Records excerpted from a collection
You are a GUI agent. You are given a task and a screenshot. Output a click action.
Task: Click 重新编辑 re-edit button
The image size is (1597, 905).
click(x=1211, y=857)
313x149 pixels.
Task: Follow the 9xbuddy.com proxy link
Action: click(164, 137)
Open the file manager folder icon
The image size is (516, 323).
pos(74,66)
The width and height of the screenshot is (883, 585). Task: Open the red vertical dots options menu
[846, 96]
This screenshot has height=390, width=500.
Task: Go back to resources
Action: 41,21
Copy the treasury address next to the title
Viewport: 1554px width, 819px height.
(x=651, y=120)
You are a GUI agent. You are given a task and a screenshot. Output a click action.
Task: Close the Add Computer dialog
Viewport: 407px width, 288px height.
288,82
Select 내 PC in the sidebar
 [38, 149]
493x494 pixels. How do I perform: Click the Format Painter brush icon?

(Work to complete) Every line from the one containing "Select 내 PC in the sidebar" through the last line above should be retyped exactly; no other lines are wanted.

(Response)
Select 내 PC in the sidebar
 [38, 149]
493x494 pixels. How do I perform: Click the Format Painter brush icon?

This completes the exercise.